Photoplethysmography (PPG) is a non-invasive technology that measures changes in blood volume in the microvascular bed of tissue. It is commonly used in medical devices such as pulse oximeters and wrist worn heart rate monitors to monitor cardiovascular hemodynamics. PPG allows for the assessment of parameters (e.g., heart rate, pulse waveform, and peripheral perfusion) that can indicate conditions such as vasoconstriction or vasodilation, and provides information about microvascular blood flow, making it a valuable tool for monitoring cardiovascular health. However, PPG is subject to a number of sources of variations that can impact its accuracy and reliability, especially when using a wearable device for continuous monitoring, such as motion artifacts, skin pigmentation, and vasomotion. In this study, we extracted 27 statistical features from the PPG signal for training machine-learning models based on gradient boosting (XGBoost and CatBoost) and Random Forest (RF) algorithms to assess quality of PPG signals that were labeled as good or poor quality. We used the PPG time series from a publicly available dataset and evaluated the algorithm s performance using Sensitivity (Se), Positive Predicted Value (PPV), and F1-score (F1) metrics.
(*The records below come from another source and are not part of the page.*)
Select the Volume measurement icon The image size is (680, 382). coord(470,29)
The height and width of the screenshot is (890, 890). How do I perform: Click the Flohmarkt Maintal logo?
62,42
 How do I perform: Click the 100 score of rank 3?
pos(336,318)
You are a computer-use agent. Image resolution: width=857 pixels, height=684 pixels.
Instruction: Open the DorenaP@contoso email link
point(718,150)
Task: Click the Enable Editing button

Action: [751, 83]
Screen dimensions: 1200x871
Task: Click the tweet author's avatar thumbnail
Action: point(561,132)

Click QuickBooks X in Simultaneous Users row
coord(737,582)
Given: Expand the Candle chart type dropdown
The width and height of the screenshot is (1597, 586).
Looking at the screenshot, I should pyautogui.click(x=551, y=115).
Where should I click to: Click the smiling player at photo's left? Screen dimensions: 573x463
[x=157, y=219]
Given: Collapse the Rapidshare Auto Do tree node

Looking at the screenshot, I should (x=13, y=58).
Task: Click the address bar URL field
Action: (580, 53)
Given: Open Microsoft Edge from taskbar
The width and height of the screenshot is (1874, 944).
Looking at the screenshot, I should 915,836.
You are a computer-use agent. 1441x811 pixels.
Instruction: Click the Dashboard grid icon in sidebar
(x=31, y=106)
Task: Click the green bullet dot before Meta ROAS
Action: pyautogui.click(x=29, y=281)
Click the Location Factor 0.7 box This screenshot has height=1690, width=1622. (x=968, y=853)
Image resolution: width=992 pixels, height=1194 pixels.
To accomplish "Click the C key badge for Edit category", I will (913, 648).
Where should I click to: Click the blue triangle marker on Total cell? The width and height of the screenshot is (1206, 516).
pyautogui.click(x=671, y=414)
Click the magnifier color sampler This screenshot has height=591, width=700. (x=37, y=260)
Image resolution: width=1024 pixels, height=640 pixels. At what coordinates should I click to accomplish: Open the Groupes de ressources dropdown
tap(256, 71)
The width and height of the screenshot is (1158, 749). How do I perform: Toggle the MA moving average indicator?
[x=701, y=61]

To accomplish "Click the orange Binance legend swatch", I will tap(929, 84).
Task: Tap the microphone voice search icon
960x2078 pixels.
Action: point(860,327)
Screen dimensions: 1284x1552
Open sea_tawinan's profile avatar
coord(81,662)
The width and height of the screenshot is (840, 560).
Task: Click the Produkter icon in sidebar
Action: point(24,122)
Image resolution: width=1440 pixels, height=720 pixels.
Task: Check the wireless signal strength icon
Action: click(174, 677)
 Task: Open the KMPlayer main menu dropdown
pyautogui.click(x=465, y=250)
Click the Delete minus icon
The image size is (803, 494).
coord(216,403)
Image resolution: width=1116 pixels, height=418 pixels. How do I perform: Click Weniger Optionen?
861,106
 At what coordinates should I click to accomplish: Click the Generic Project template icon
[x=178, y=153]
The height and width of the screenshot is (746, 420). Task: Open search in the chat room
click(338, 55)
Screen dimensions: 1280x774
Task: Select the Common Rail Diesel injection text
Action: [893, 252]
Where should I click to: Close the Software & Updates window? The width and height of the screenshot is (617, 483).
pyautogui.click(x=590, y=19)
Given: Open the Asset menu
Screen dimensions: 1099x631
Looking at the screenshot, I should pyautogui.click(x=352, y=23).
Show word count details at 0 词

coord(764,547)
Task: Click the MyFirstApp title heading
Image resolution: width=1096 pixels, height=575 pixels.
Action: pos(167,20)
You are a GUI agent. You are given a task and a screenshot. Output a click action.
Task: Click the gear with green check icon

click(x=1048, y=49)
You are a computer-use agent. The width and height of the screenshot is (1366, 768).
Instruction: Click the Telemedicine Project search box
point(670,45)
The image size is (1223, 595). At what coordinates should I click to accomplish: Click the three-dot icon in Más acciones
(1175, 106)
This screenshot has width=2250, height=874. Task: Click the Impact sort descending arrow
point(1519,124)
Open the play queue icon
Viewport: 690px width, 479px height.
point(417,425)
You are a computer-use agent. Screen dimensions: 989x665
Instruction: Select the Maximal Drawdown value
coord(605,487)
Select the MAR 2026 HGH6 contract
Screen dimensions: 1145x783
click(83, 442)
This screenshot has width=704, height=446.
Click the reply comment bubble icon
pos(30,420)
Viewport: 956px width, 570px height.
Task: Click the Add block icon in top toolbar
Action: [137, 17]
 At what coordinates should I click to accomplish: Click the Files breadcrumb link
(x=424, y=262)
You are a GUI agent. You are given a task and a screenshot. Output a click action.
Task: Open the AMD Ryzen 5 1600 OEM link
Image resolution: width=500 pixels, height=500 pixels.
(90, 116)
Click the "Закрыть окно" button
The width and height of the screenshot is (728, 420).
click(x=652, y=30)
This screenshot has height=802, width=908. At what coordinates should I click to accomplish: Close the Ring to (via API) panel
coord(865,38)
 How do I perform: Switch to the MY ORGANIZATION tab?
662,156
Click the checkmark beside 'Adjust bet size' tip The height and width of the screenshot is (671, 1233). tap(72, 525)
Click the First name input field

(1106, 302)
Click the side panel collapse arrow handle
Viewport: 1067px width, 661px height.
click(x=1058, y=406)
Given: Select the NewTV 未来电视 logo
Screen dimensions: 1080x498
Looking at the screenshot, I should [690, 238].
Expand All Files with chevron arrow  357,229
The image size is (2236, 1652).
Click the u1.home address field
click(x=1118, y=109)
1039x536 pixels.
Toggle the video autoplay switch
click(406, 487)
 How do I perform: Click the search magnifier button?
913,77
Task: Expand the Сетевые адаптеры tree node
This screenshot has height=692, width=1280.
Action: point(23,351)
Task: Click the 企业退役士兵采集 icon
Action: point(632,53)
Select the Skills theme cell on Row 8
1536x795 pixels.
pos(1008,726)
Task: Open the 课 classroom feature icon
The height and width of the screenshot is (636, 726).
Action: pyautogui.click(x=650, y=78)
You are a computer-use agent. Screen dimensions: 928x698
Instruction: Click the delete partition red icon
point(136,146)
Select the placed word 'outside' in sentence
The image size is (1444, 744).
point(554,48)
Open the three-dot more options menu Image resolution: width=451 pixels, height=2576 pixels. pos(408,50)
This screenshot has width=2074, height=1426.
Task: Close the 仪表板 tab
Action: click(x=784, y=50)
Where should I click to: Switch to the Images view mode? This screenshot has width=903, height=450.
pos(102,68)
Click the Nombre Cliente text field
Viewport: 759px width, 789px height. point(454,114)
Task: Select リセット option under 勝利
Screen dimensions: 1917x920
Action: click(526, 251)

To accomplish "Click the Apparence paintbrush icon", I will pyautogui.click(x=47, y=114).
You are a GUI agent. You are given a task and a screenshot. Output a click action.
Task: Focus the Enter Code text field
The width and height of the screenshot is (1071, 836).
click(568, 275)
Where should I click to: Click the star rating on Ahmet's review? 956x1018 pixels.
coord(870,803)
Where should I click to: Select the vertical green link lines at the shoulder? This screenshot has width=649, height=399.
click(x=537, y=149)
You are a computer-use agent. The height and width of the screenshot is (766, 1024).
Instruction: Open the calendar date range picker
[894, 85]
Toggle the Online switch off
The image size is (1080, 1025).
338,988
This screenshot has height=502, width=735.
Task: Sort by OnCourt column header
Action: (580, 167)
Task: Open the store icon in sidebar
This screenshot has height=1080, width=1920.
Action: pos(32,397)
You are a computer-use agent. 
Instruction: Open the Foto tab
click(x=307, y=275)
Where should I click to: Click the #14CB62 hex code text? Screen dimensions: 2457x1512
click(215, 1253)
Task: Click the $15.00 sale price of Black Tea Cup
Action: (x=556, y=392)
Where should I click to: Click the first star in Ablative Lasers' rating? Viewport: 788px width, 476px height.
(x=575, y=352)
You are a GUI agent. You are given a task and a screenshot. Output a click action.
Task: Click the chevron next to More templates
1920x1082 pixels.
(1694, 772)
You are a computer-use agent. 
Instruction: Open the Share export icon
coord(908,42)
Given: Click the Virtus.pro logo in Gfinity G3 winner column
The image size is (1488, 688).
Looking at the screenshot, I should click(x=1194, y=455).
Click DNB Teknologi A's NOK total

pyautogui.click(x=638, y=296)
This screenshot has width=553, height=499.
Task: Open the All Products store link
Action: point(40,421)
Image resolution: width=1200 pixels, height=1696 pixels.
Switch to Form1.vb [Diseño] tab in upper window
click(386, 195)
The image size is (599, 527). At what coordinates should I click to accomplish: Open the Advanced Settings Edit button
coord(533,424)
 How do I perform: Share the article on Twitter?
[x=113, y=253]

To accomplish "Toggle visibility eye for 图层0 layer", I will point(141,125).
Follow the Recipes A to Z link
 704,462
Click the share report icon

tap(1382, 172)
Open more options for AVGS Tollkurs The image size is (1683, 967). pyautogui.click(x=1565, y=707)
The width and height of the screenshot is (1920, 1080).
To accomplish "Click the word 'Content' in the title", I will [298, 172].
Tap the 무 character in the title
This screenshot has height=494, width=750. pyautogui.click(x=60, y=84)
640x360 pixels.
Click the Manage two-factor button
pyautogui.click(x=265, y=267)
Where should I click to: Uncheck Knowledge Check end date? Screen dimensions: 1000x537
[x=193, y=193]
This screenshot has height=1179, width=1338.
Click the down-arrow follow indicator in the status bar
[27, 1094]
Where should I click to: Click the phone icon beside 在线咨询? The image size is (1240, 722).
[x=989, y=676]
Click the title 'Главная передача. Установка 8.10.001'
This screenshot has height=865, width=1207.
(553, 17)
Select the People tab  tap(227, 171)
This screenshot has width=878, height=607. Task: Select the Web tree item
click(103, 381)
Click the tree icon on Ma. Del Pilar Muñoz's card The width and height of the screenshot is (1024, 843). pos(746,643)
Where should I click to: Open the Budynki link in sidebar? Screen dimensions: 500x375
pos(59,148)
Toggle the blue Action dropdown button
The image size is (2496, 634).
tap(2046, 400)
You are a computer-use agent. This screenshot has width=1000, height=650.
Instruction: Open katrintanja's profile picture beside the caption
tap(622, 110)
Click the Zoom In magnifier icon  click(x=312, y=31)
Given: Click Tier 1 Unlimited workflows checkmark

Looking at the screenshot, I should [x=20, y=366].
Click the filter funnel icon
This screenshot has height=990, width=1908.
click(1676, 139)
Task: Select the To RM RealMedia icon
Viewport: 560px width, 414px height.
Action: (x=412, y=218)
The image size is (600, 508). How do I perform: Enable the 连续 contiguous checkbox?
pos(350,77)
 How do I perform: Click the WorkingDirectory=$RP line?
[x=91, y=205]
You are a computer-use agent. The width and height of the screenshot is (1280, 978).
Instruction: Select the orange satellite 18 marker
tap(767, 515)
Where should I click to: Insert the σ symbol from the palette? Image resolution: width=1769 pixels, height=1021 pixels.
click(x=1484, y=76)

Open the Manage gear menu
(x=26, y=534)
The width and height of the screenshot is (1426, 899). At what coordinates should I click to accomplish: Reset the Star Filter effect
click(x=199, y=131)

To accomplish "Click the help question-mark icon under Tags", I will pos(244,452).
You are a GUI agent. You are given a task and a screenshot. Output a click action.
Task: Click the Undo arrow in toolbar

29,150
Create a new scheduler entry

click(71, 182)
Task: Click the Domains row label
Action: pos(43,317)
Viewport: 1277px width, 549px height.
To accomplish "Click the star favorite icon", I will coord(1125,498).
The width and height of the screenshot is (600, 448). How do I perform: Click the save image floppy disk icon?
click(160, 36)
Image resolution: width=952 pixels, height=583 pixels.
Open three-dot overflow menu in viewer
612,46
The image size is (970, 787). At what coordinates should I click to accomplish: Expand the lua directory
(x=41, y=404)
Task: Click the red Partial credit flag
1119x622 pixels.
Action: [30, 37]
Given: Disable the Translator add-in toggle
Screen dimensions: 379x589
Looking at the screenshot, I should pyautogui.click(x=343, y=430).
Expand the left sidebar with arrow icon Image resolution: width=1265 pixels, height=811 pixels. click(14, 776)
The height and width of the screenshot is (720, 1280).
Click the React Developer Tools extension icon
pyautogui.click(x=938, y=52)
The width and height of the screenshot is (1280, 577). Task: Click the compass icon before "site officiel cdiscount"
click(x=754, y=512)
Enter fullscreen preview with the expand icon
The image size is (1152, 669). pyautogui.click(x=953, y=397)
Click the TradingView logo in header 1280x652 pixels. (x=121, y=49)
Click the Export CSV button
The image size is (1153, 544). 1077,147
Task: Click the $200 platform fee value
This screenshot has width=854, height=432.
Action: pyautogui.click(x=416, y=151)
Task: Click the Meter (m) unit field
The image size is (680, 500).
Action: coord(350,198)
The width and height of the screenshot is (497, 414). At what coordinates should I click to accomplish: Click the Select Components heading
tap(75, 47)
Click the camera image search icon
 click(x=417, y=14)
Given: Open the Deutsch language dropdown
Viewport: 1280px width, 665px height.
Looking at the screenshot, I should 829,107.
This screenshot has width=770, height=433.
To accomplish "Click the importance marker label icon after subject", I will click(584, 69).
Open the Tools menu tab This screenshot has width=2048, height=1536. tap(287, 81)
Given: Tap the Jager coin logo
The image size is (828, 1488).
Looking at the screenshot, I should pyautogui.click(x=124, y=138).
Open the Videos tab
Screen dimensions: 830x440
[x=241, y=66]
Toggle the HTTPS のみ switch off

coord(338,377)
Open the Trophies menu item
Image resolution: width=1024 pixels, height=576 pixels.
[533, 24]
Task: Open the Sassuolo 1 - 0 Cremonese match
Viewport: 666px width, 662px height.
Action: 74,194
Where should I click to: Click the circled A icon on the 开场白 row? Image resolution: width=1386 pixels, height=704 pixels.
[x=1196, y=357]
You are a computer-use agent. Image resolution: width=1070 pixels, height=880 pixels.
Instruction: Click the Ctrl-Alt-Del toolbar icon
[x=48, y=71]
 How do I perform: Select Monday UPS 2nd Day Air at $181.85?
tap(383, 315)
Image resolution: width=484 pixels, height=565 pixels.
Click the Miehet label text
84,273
Our model achieved Se, PPV, and F1-score of 94.4, 95.6, and 95.0 for XGBoost, 94.7, 95.9, and 95.3 for CatBoost, and 93.7, 91.3 and 92.5 for RF, respectively. Our findings are comparable to state-of-the-art reported in the literature but using a much simpler model, indicating that ML models are promising for developing remote, non-invasive, and continuous measurement devices.

翻译：光电容积脉搏波（PPG）是一种非侵入性技术，用于测量组织微血管床中血容量的变化。它常用于脉搏血氧仪和腕式心率监测仪等医疗设备中，以监测心血管血流动力学。PPG能够评估心率、脉搏波形和外周灌注等参数，这些参数可指示血管收缩或扩张等状况，并提供有关微血管血流的信息，使其成为监测心血管健康的宝贵工具。然而，PPG受到多种变异源的影响，尤其在使用可穿戴设备进行连续监测时，其准确性和可靠性可能受到运动伪影、皮肤色素沉着和血管运动等因素的干扰。在本研究中，我们从PPG信号中提取了27个统计特征，用于训练基于梯度提升（XGBoost和CatBoost）和随机森林（RF）算法的机器学习模型，以评估标记为“良好”或“较差”质量的PPG信号。我们使用公开数据集中的PPG时间序列，并通过敏感性、阳性预测值（PPV）和F1分数对算法性能进行评估。我们的模型在XGBoost上实现了94.4、95.6和95.0的Se、PPV和F1分数，在CatBoost上实现了94.7、95.9和95.3，在RF上实现了93.7、91.3和92.5。我们的结果与文献中报道的最新成果相当，但使用了更简单的模型，这表明机器学习模型在开发远程、非侵入性和连续测量设备方面具有广阔前景。